TASKS AND EXERCISES:
a) Reproduce the passage from the radio listener article word for word, beginning at the words that have "Keeping Listeners In-House By" and stopping after "keeping listeners in-house.".
b) Carry on the article about keeping radio listeners in-house, starting right after its last sentence.

::: SUPPLIED TEXT

Keeping Listeners In-House By Andy Meadows

There’s a thread that ties everything we do together that sadly many radio stations continue to miss even now, years in to having access to all of these additional platforms. That thread is the key to growing a massive total audience that’s monetizable in multiple ways, including some that are quietly growing in the shadows as we speak. All we have to do is keep listeners in house a little longer by using each of our platforms to strategically drive traffic to the others with a HEAVY focus on the ones we own outright. It sounds simple of course, but there’s obviously a lot that goes into it. Here are a few tweaks stations can make to do a better job keeping listeners in-house. 

Everything starts on-air. If we’re not providing mass appeal programming and compelling content between the songs, we can throw as many resources as we want at all of the other platforms and only receive minimal, short-term gains. In my experience, many of the on-air personalities that struggle to create digital content, do so because they’re not really creating any on-air content worthy of expanding into digital content. Truly great on-air content creators have multiple things per day they could blog about on the website, share to social, podcast about or create a video for (It’s just a matter of narrowing it down to which ones are most likely to be clickable/shareable.) Also, more broadly, on-air promos, imaging and live mentions promoting the station website/social feeds should be focused on explaining the listener benefit of visiting/following each platform. Similar to generic on-air teases, generically saying “Follow us on social” with no concise explanation of why they should, isn’t going to be very effective. 

Manning the websites and social feeds. If we want listeners to spend more time on our digital platforms, those platforms need to become THE hub for anything specific to our format along with anything local our listeners might be interested in. Doing that with a short staff requires a team effort, which is why I always say digital content creation is a team sport and should never be left to just one person on staff. The most efficient way to do this in my opinion is to delegate and schedule it to where someone on staff is responsible for manning the website and social feeds at all times so they can put together and post a blog/article (A paragraph or two and it doesn’t have to be Pulitzer worthy, just containing the pertinent details). That way anything breaking that’s shared is coming from our site instead of redirecting people to others. IE, music stations should never send their listeners to CNN or Rolling Stone to read about a major music related event (Top artist dying, getting married, major band breaking up, etc). The same goes for on-air content breaks, if we’re talking about something on air and sending them somewhere to get more info or see a video that explains it, that on-air personality (or a show producer) should have that content scheduled to already be on the station website and shared to social when they talk about it. That of course requires working further in advance, but on-air talent should be doing that anyway.

::::::
::: SUPPLIED DATA

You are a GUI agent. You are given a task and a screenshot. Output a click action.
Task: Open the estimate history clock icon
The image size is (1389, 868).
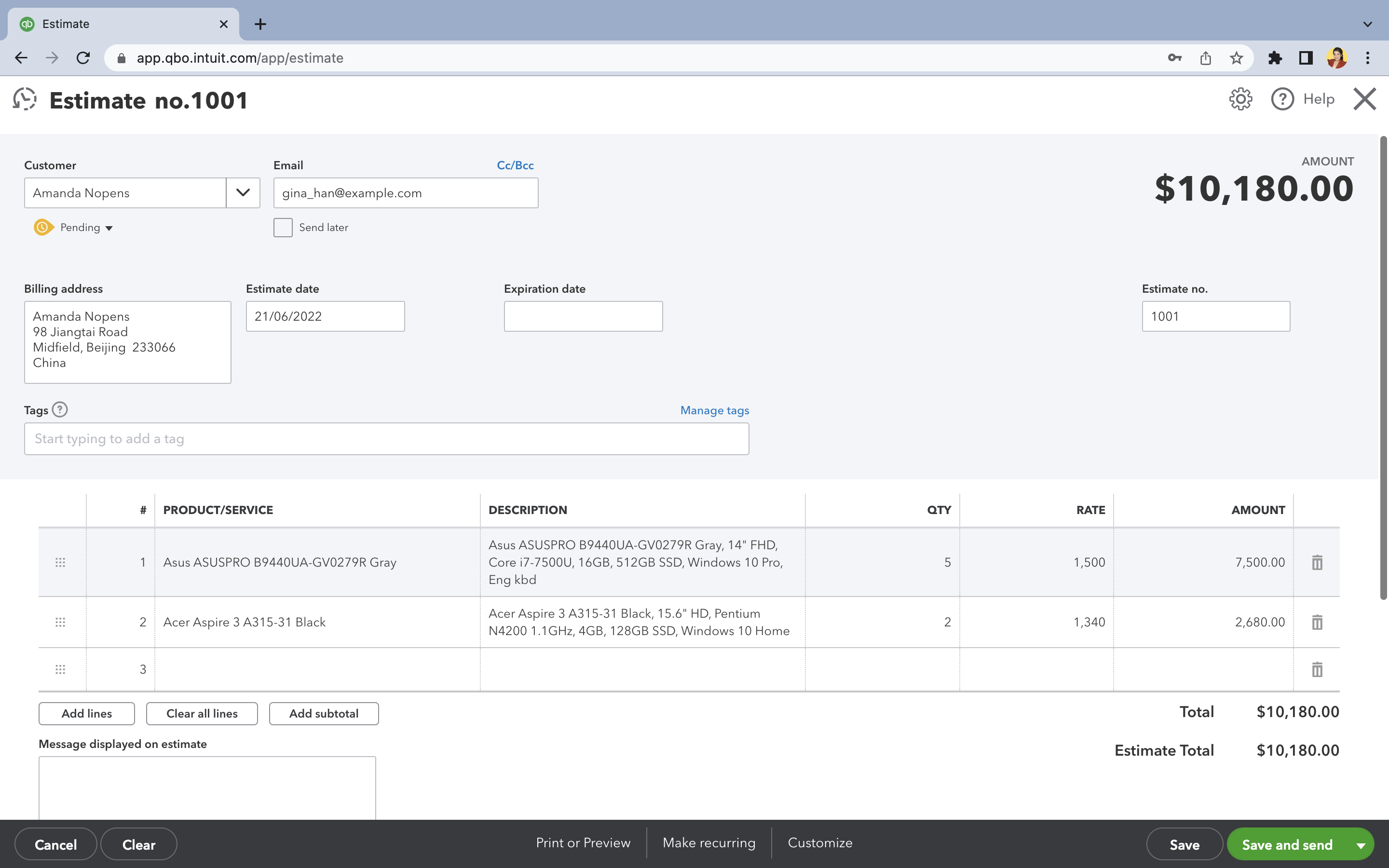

::::::

RESPONSES PER TASK:
a)
Keeping Listeners In-House By Andy Meadows

There’s a thread that ties everything we do together that sadly many radio stations continue to miss even now, years in to having access to all of these additional platforms. That thread is the key to growing a massive total audience that’s monetizable in multiple ways, including some that are quietly growing in the shadows as we speak. All we have to do is keep listeners in house a little longer by using each of our platforms to strategically drive traffic to the others with a HEAVY focus on the ones we own outright. It sounds simple of course, but there’s obviously a lot that goes into it. Here are a few tweaks stations can make to do a better job keeping listeners in-house.

b)
On-site events are a great opportunity to capture tons of content we can use on air (testimonials for imaging, drops for upcoming content breaks or contests) and online/social (Pics and videos). But, just like how we coach talent to consistently direct them on-air, listeners on-site should be clearly directed on how we want them to engage/interact with us. Some examples include selfie stations that tell them where/how to share it and what they get for doing so and maybe even the additional prize they could get if its featured on our website, media walls with station/sponsor logos that listeners are encouraged to record videos/reels/stories in front of, or liner booths for them to record imaging audio in (With written liners that also encourage ad-libbing) or full-on listener takeover hours (Email me for a sample script I’ve used).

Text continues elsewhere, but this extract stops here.